WHAT TO WORK ON :: Reproduce the data below word for word, from its first line through the line containing "tap(41, 172)", including that line. Leave the pictures out.

STORED DATA ::
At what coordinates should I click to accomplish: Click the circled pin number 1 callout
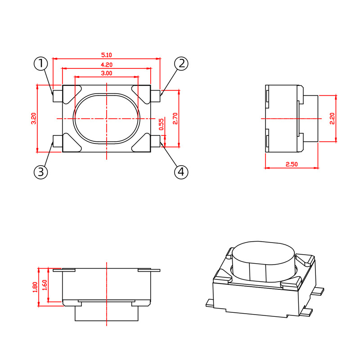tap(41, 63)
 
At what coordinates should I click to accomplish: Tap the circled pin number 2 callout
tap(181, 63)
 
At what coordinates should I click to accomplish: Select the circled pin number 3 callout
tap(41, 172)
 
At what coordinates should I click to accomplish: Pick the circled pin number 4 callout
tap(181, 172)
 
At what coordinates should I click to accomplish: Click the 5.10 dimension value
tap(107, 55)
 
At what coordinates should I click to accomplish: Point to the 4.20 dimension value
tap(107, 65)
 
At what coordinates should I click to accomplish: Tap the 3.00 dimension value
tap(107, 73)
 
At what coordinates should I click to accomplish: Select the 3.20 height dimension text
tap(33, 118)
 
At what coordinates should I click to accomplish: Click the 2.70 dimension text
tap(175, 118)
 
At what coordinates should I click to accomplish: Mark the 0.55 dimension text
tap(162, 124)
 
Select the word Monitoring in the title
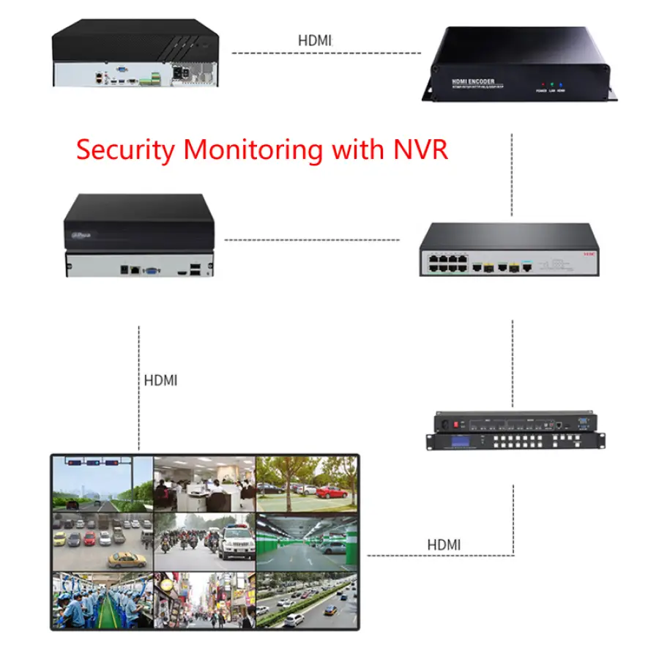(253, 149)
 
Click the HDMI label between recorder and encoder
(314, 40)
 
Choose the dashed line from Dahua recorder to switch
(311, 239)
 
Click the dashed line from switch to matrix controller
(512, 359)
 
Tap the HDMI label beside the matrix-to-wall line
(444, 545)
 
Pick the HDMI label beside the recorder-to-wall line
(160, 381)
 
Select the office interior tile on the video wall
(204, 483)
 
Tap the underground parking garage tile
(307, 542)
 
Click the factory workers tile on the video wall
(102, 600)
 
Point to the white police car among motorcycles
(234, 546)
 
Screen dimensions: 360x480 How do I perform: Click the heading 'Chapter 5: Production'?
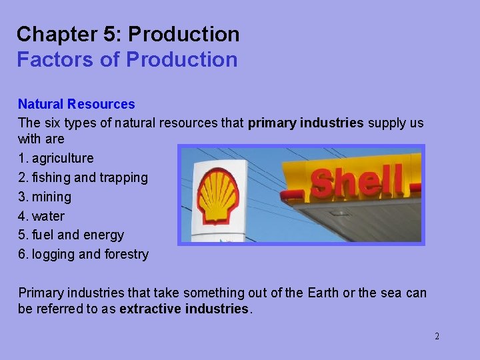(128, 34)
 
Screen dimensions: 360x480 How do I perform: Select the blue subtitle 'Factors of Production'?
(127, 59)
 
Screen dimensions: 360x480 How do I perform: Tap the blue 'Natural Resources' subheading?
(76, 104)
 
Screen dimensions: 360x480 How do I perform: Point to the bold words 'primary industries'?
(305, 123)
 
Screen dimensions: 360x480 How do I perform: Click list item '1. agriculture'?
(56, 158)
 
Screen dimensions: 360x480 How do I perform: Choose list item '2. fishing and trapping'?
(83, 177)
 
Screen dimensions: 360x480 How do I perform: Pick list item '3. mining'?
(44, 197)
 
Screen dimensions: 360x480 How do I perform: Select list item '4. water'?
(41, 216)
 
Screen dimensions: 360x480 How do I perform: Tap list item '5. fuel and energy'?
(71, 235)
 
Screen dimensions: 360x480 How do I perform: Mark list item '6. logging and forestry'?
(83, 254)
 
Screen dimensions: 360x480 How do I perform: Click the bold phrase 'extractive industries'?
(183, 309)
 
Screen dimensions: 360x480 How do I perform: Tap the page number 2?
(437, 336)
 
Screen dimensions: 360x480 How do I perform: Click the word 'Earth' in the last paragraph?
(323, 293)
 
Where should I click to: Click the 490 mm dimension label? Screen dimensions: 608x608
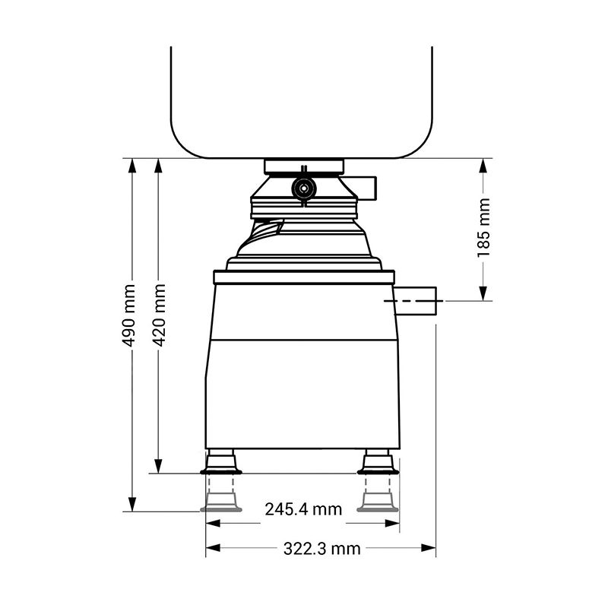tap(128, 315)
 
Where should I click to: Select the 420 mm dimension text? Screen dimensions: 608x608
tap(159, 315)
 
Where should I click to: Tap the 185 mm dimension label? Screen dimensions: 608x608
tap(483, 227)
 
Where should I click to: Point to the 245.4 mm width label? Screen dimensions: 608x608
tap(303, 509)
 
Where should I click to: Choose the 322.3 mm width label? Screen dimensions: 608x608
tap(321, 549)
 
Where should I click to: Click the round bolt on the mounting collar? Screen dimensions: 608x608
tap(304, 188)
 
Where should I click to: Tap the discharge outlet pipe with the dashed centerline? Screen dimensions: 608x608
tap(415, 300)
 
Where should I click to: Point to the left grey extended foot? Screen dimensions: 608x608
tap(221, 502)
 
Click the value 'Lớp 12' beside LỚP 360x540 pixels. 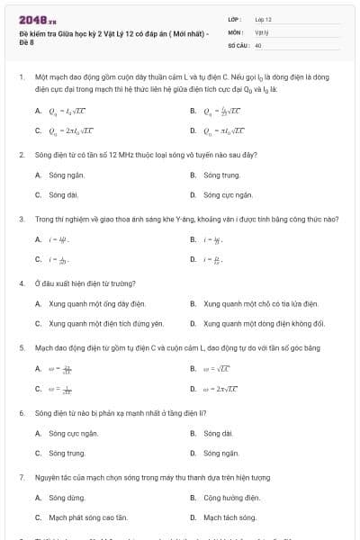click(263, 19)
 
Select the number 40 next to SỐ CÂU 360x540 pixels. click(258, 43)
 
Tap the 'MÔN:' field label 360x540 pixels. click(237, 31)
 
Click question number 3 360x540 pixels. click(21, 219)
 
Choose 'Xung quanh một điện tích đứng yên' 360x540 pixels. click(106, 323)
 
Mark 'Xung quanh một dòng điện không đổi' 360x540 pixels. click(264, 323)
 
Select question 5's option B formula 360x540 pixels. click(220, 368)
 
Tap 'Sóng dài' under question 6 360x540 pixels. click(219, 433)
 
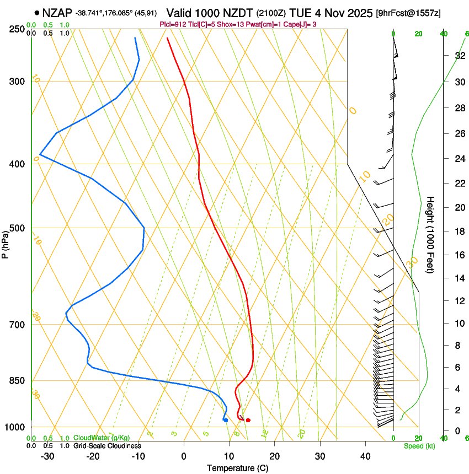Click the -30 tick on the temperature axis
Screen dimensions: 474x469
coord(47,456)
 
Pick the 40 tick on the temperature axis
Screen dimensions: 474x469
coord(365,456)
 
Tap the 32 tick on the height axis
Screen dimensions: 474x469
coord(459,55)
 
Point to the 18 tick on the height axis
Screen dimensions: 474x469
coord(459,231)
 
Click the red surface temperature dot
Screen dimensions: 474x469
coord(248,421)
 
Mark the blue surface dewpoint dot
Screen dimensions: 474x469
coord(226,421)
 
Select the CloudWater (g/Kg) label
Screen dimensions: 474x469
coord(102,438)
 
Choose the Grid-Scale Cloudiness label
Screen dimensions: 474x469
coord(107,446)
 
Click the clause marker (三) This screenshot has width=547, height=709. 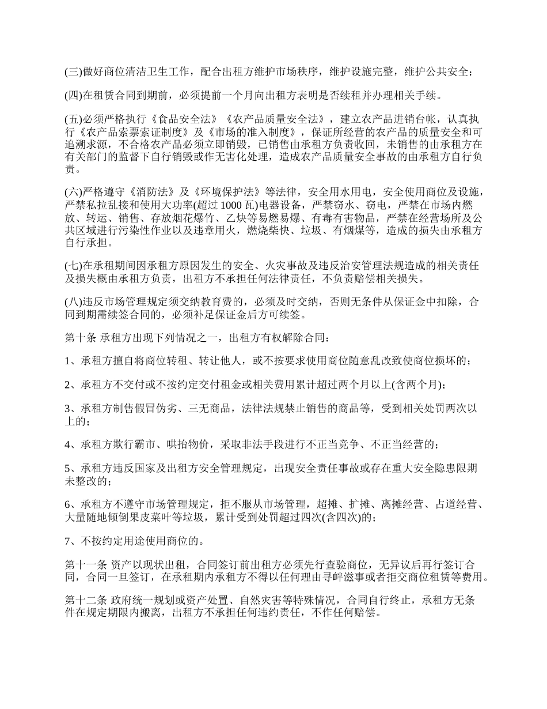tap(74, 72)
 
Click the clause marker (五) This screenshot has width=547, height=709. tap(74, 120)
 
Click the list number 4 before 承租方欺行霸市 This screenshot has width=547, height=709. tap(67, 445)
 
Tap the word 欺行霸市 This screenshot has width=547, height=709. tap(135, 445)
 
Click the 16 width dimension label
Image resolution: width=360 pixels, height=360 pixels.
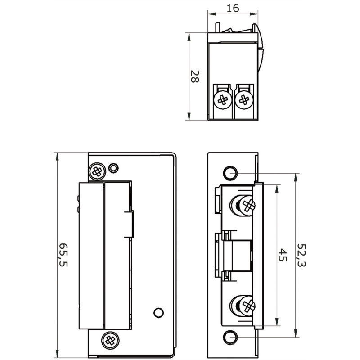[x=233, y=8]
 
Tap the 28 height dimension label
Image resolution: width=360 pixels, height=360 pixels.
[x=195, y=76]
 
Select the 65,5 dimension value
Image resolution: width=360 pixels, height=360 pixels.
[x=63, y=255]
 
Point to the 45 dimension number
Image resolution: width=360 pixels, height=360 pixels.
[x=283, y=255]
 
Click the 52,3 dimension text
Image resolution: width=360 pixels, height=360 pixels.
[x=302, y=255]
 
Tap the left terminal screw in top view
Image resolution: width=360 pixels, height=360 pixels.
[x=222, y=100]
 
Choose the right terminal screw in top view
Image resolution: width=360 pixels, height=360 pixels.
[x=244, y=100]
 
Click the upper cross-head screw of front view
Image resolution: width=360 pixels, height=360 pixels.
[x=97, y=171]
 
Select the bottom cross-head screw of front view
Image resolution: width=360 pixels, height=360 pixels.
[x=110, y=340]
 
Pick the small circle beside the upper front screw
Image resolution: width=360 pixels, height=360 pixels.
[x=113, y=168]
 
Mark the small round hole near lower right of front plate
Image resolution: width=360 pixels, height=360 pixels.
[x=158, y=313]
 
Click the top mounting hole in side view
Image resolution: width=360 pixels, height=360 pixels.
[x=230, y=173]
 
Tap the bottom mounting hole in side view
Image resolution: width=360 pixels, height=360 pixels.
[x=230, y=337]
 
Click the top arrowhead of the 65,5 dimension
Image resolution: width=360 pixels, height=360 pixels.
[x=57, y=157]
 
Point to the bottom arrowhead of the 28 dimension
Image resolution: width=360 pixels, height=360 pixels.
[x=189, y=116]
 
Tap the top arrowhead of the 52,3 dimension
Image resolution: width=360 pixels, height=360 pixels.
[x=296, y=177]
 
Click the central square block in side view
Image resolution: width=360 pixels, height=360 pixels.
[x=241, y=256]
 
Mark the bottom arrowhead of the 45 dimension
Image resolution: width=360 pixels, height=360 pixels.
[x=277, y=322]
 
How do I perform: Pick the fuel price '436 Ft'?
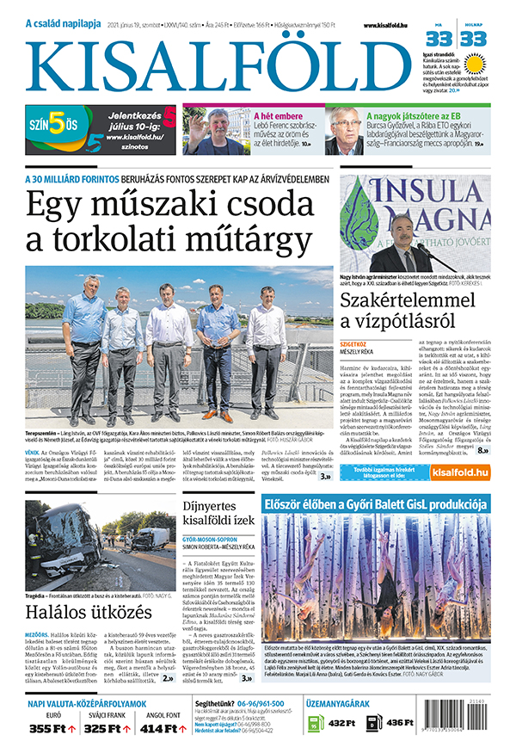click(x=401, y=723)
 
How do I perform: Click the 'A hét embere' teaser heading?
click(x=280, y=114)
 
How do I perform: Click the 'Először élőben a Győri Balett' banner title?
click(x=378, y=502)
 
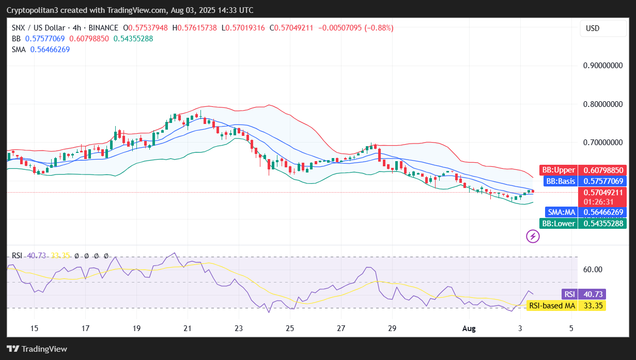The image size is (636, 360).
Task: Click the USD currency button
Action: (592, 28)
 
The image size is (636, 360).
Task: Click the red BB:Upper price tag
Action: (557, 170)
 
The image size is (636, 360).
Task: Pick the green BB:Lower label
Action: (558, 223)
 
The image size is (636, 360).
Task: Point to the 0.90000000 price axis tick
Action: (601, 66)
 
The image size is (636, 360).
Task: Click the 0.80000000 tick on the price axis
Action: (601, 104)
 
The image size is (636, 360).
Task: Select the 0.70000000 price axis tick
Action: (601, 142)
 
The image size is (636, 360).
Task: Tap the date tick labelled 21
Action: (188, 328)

EXERCISE ANSWER ::
At what coordinates should I click to accomplish: Click the circled pin number 1 callout
tap(41, 63)
 
At what coordinates should I click to accomplish: Tap the circled pin number 2 callout
tap(181, 63)
 
At what coordinates should I click to accomplish: Select the circled pin number 3 callout
tap(41, 172)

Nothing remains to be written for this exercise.